赤ちゃんや小さな子どもがかかりやすい病気にはさまざまなものがありますが、中でも気をつけておきたいのが麻しん(はしか)です。同じMRという混合ワクチンで予防できる感染症の風しんと同じようなものだと思いがちですが、実は全く違う病気で、混同しているとトラブルになることもあります。今回は、赤ちゃんが特に気をつけたい病気、麻しんについて紹介します。

この記事のポイント

  • 麻しんと風しんは、症状は似ているが別の病気
  • 乳幼児期に麻しんに感染すると、合併症を起こすおそれがあり、注意が必要
  • 麻しんウイルスの潜伏期間中にワクチンを接種することで麻しんの発症を予防できる

麻しんと風しんは、似ているが別の病気

麻しんと風しんは、どちらも発熱と発疹を伴う感染症で、名前も似ています。病気の通称も、麻しんが「はしか」と呼ばれることもあるのに対し、風しんは「三日ばしか」と、これまた似ています。それゆえに同じようなものだと思いがちですが、実は異なる病気です。
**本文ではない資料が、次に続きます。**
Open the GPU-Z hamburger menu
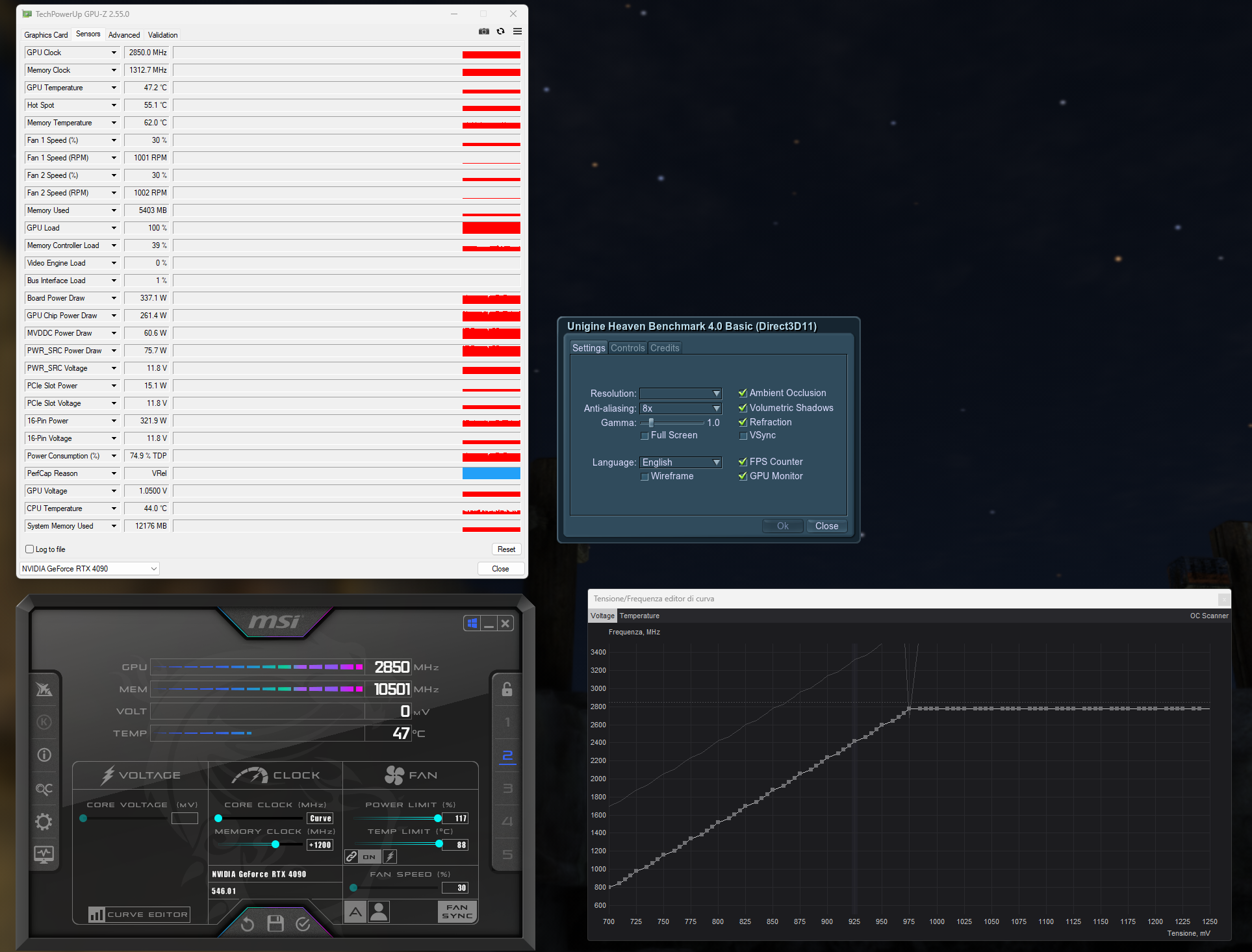Viewport: 1252px width, 952px height. point(517,31)
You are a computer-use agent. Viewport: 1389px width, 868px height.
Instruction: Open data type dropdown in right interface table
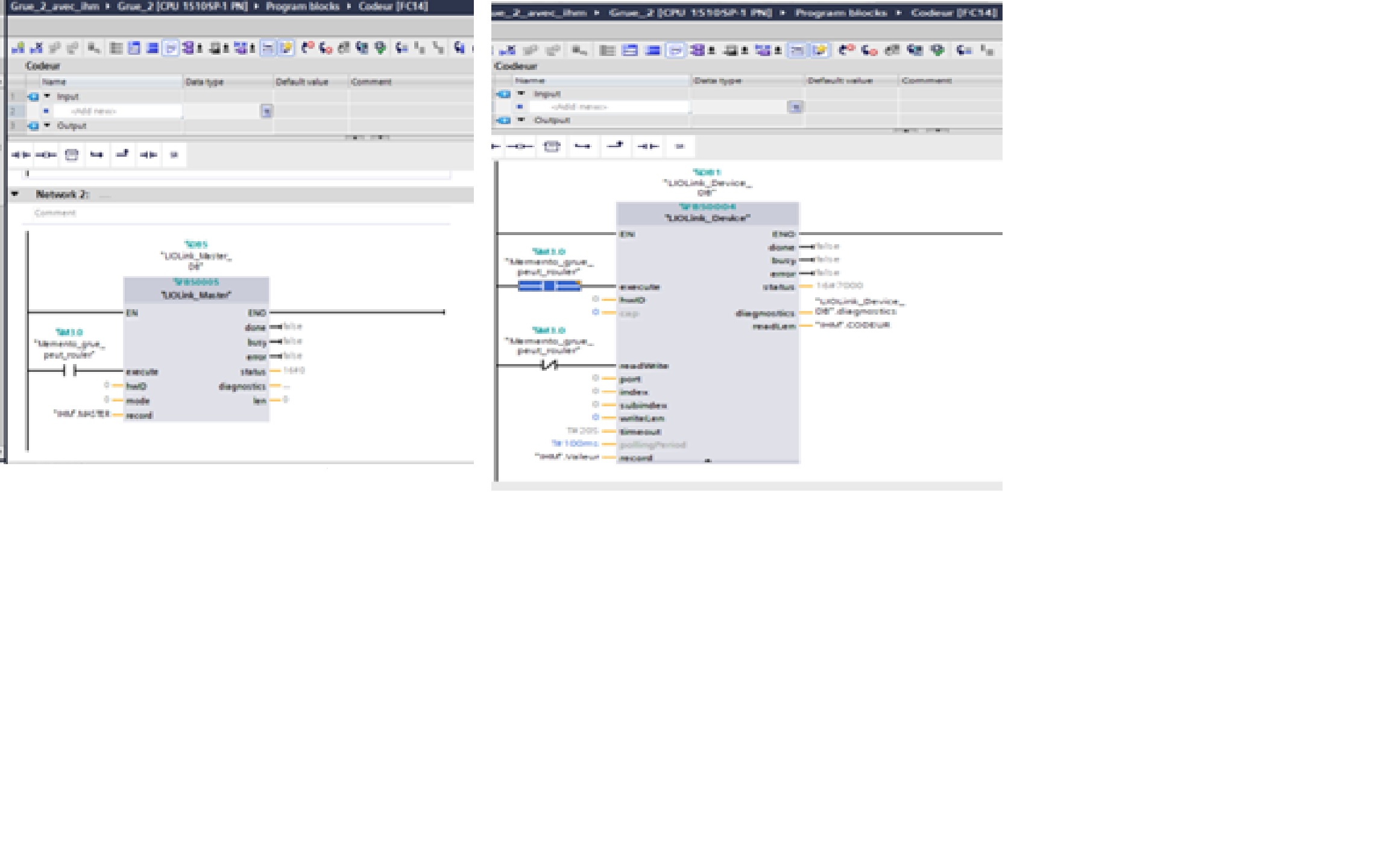coord(795,107)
そもそも感染するウイルスの種類が違います。麻しんを発症するのは「麻しんウイルス」で、風しんを発症するのは「風しんウイルス」です。

そして、大きく異なるのが感染力です。風しんウイルスは感染しても、そのうち3分の1程度の人しか症状が現れませんが、麻しんウイルスの場合、感染するとほぼ確実に発症する上、国立感染症研究所のWebサイトによれば「麻しんの免疫がない集団に1人の発症者がいたとすると、12~14人の人が感染するとされています(インフルエンザでは1~2人)」と、感染力の強さが伺えます。

日本ではワクチンの2回接種の効果により、平成27年3月27日に世界保健機関(WHO)より「麻しんの排除状態にある」と認定されていますが、その後も集団感染は起こっており、引き続き注意が必要です。

なぜ子どもが麻しんに感染すると危険なのか

日本ではほぼ排除されたと言える麻しんですが、途上国ではいまだに5歳以下の子どもの主な死亡原因となっています。
赤ちゃんや小さな子どもが麻しんにより死に至ってしまうのは、麻しんに感染した結果、体力を消耗し、免疫が低下して深刻な合併症が引き起こされるからです。麻しんの合併症として最も多いのは肺炎です。麻しんウイルスそのものによる肺炎を起こしたり、肺に他の病原体が二次感染したり、俗に言う「こじらせる」状態になった結果、死亡する例は少なくありません。また、数は少ないですが脳炎を発症することもあり、こちらも後遺症が残ったり、死に至ったりすることがあります。

ワクチンで感染を予防できるので、いたずらに怖がらず接種を

ここのように、麻しんはたしかに怖い病気ではありますが、日本では麻しんワクチンが定期接種化されているため、ほぼ確実に予防できます。また万が一、麻しんのウイルスに接触しても、72時間以内であれば麻しんワクチン接種により、6日以内であれば「ガンマグロブリン」という抗体を投与することにより発症を防げる、あるいは軽症化できるといわれています。
確実に予防接種を受けて、感染予防することが大切です。